◆ **Work instructions**
Starting with the line that has "Open the expiry month dropdown showing 10" in the records below and stopping after the line that has "The height and width of the screenshot is (580, 801).", output every line exactly and nothing else; skip pictures.

◆ **Exercise data**
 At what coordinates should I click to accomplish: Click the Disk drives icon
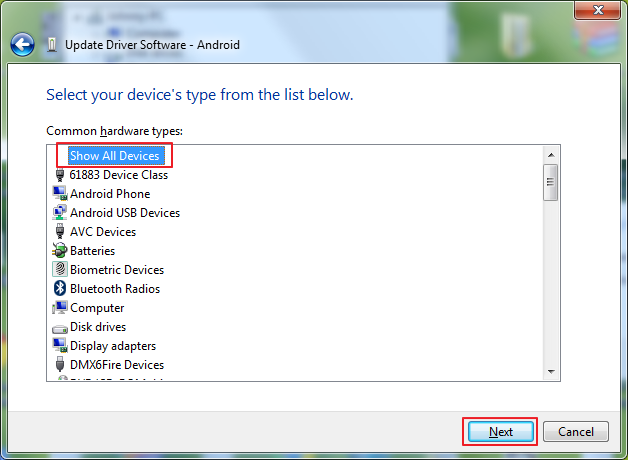(x=60, y=327)
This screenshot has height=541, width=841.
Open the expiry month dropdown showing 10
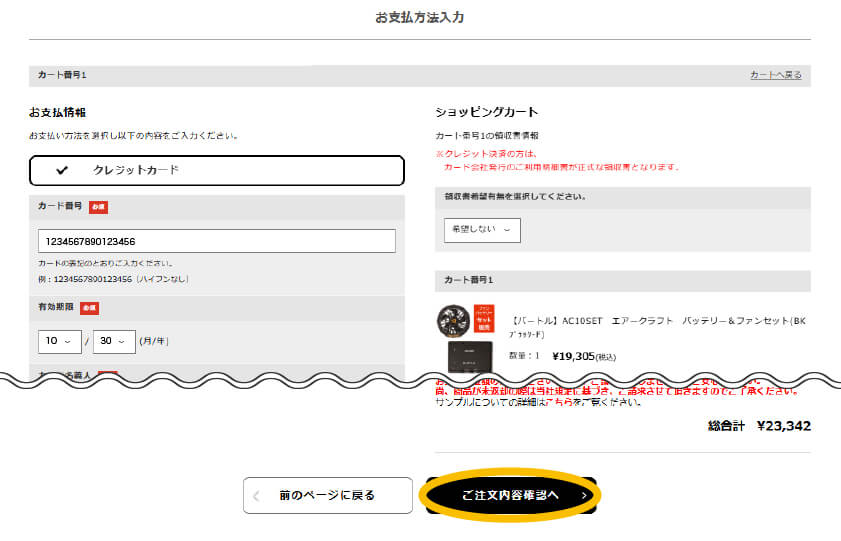[60, 341]
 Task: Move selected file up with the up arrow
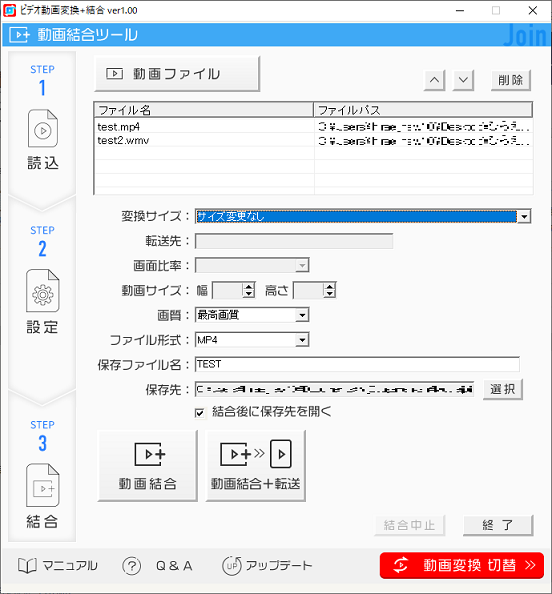pos(434,80)
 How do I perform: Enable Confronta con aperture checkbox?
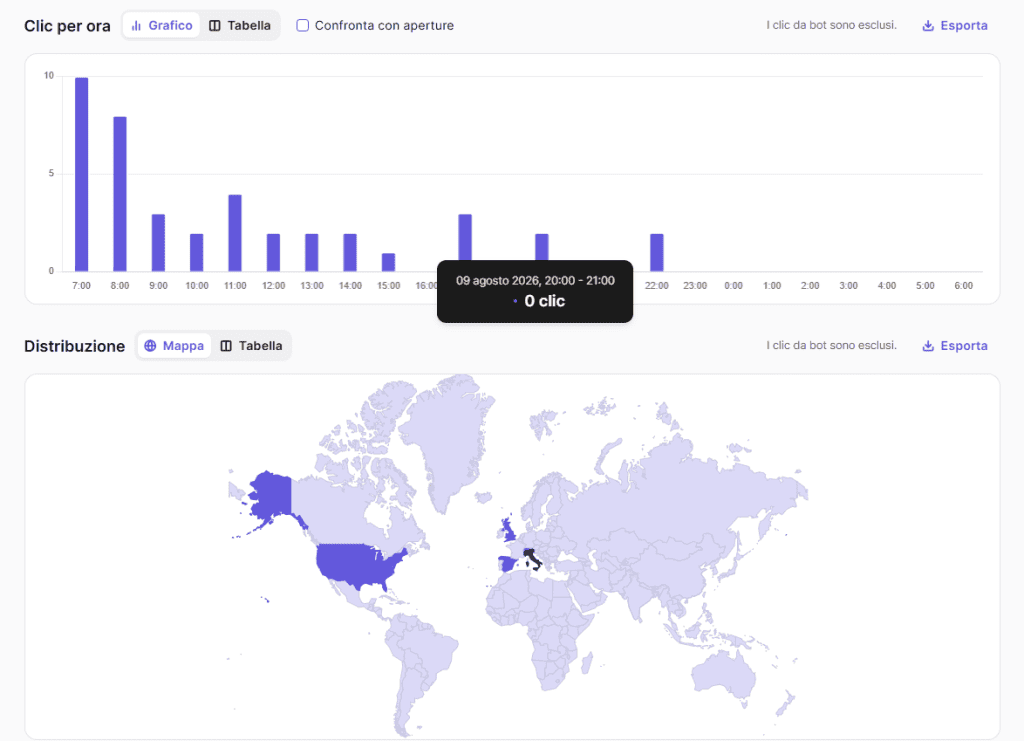point(302,25)
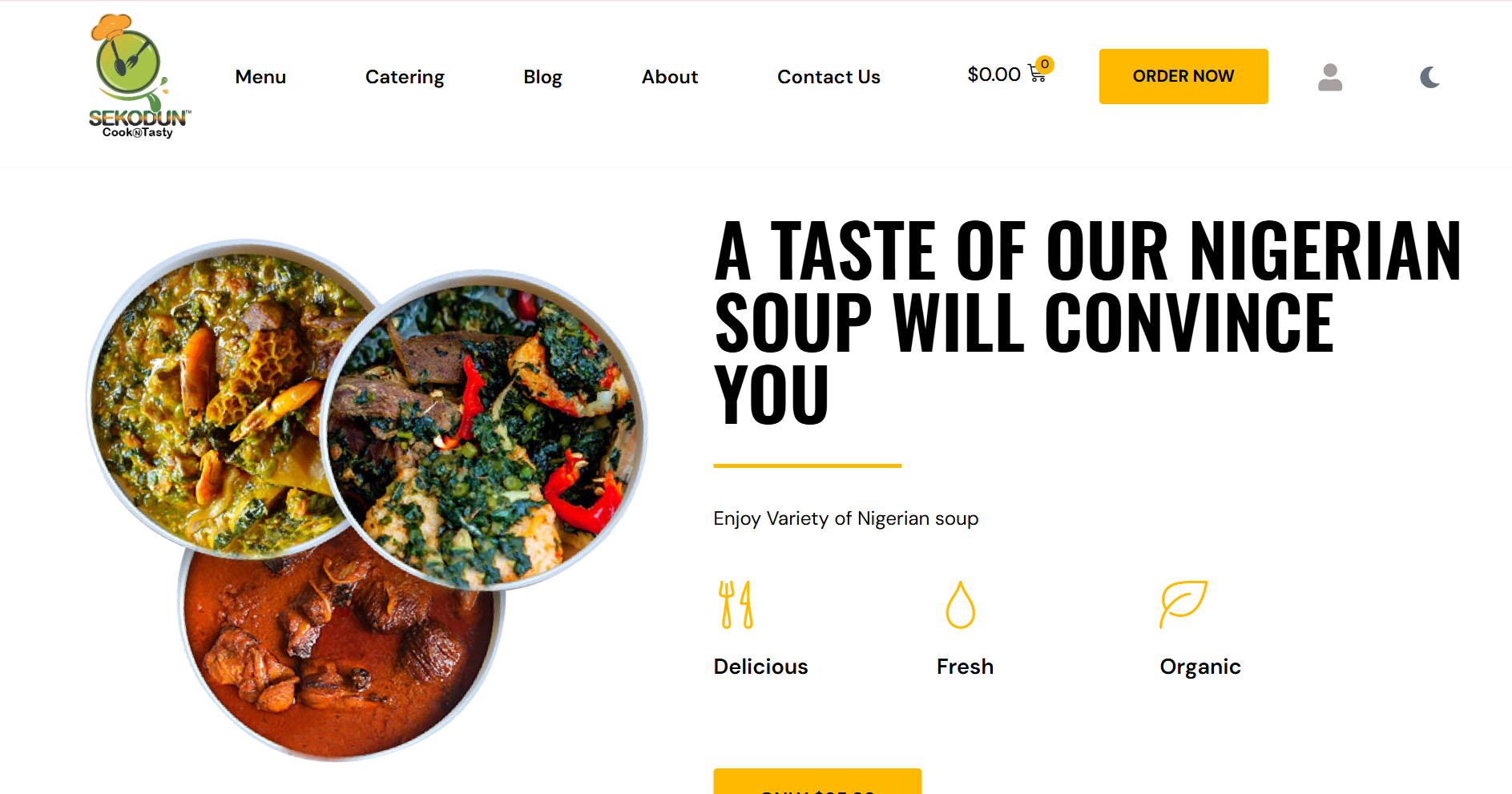Viewport: 1512px width, 794px height.
Task: Click the water drop Fresh icon
Action: pyautogui.click(x=960, y=605)
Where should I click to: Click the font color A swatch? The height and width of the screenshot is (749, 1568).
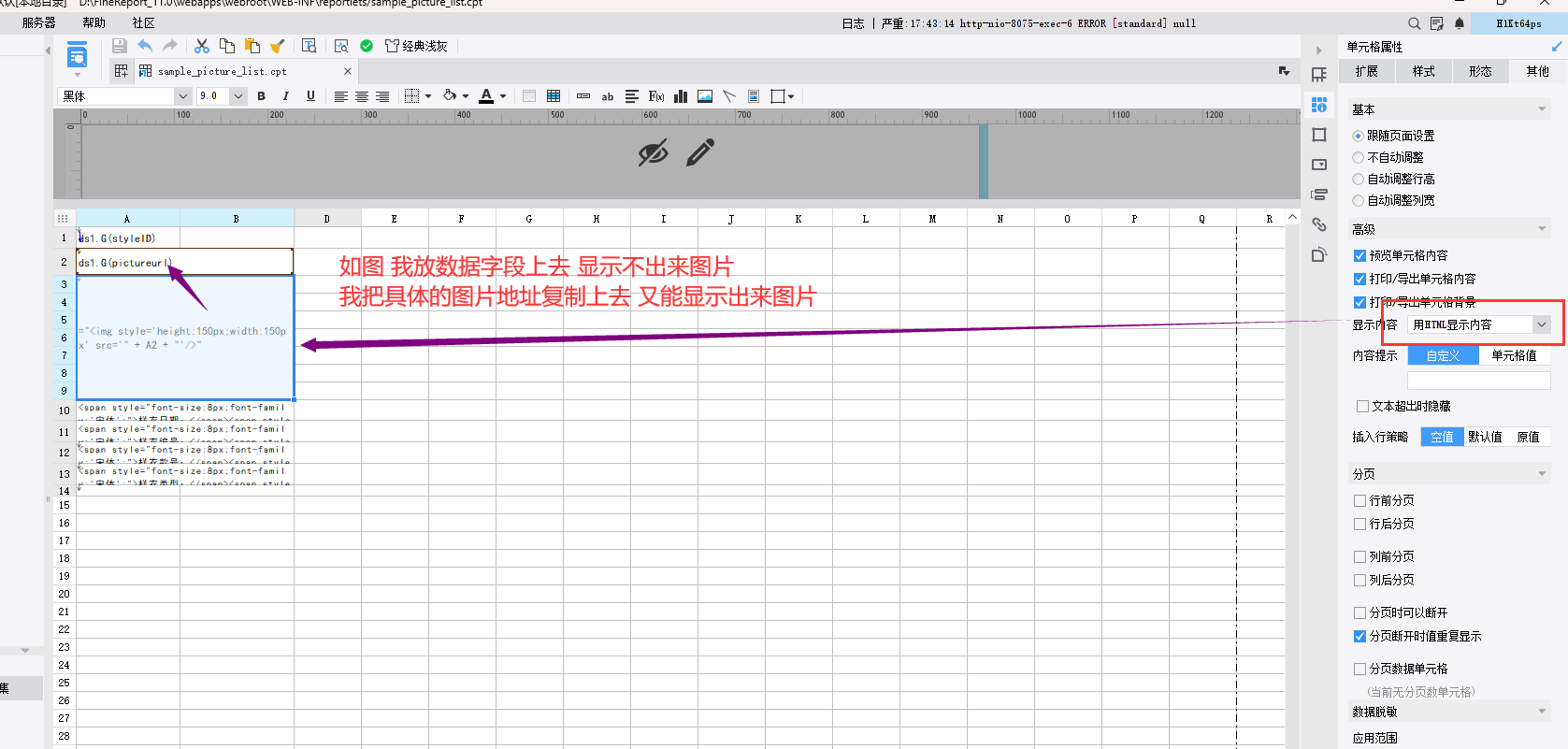pyautogui.click(x=486, y=96)
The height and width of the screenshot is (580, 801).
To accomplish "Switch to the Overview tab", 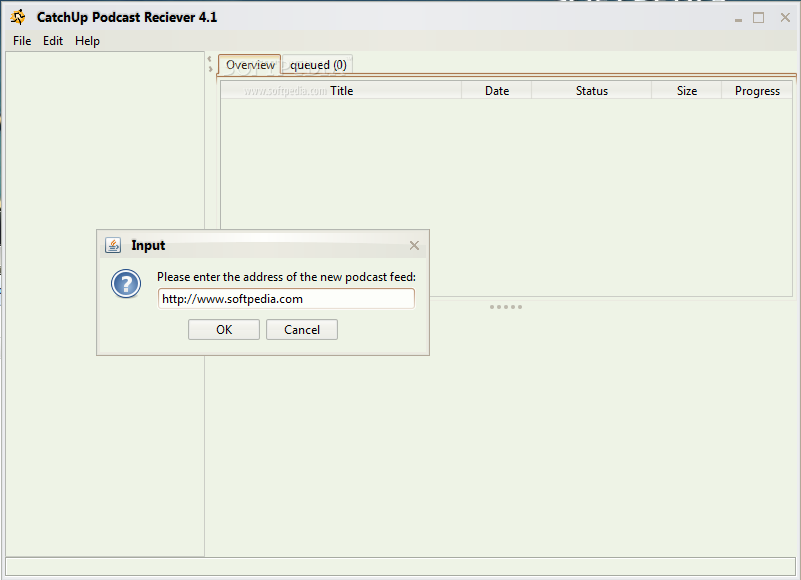I will (x=250, y=65).
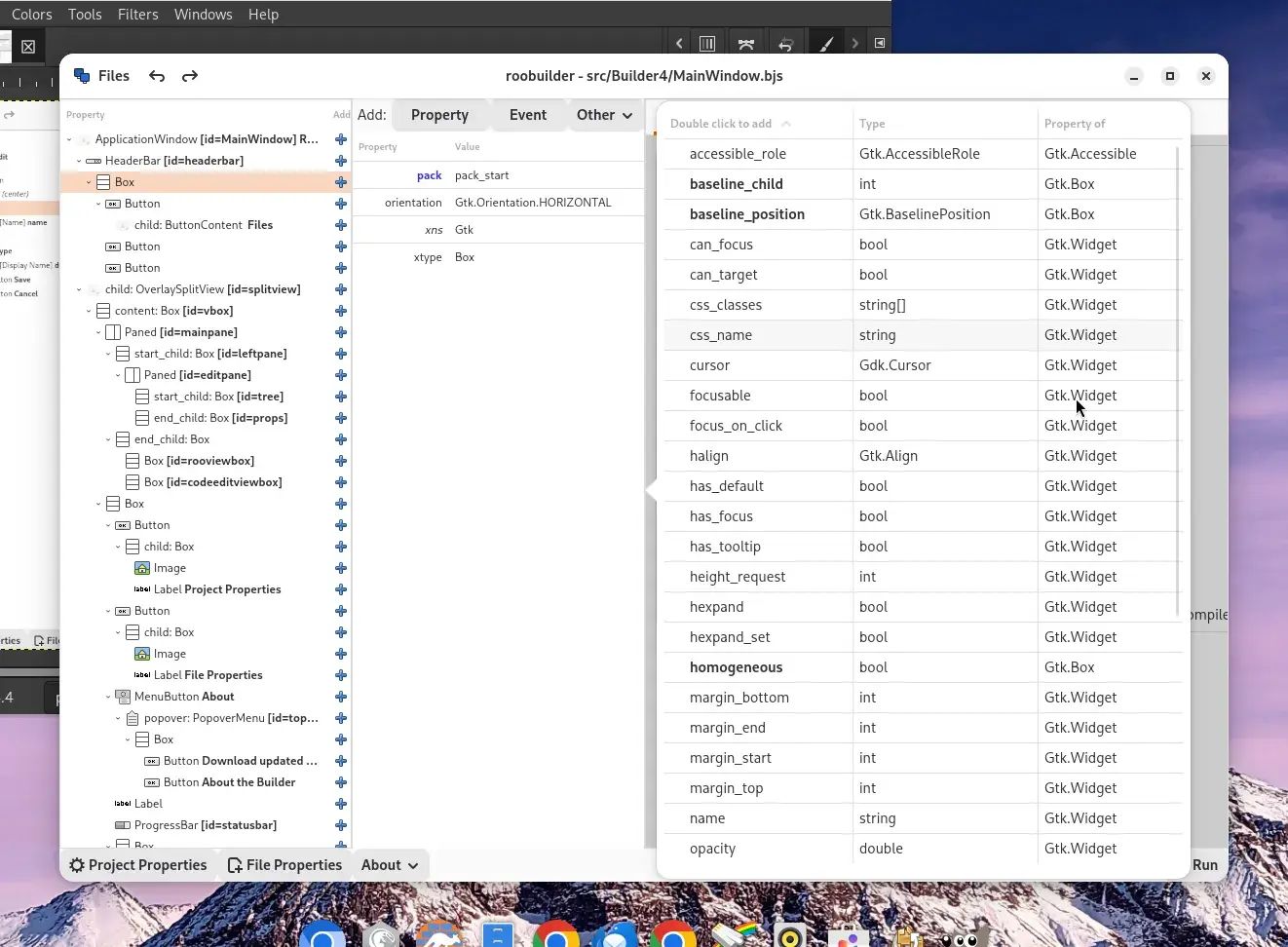The width and height of the screenshot is (1288, 947).
Task: Select the Label Project Properties tree item
Action: (x=219, y=588)
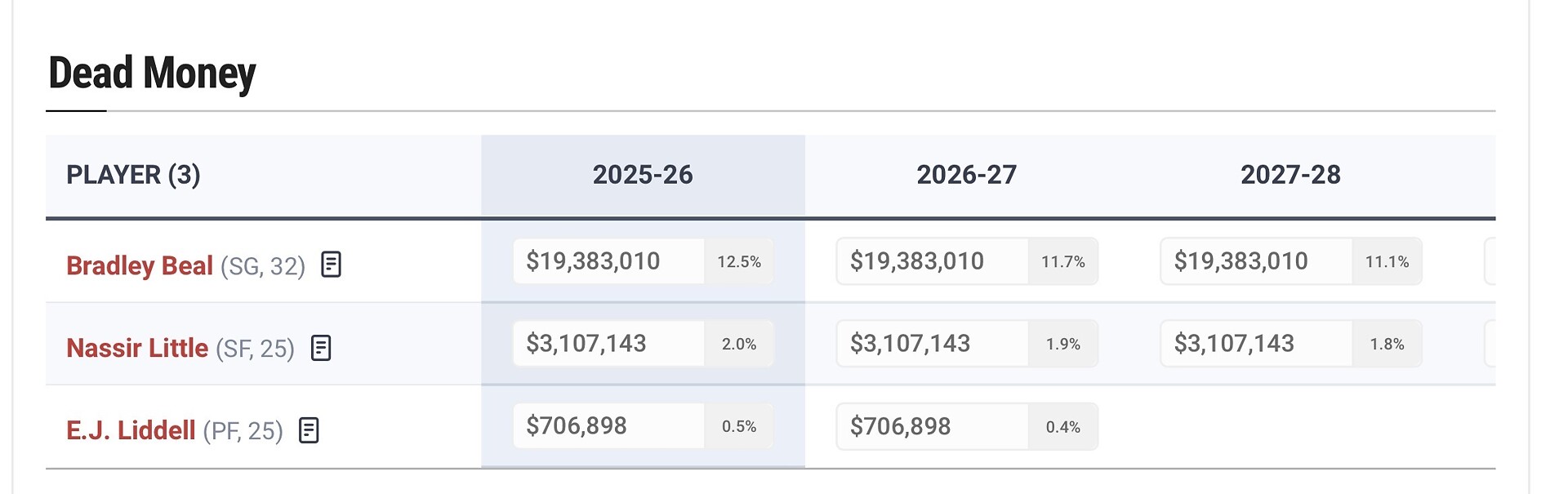Open Bradley Beal's contract notes icon
The width and height of the screenshot is (1568, 494).
coord(331,265)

◆ **Answer to the exercise**
Open the expiry month dropdown showing 10
[60, 341]
 Task: Move selected file up with the up arrow
pos(434,80)
 How do I perform: Enable Confronta con aperture checkbox?
point(302,25)
Viewport: 1512px width, 794px height.
Task: Click the water drop Fresh icon
Action: pyautogui.click(x=960, y=605)
Where should I click to: Click the font color A swatch? The height and width of the screenshot is (749, 1568).
pyautogui.click(x=486, y=96)
The height and width of the screenshot is (580, 801).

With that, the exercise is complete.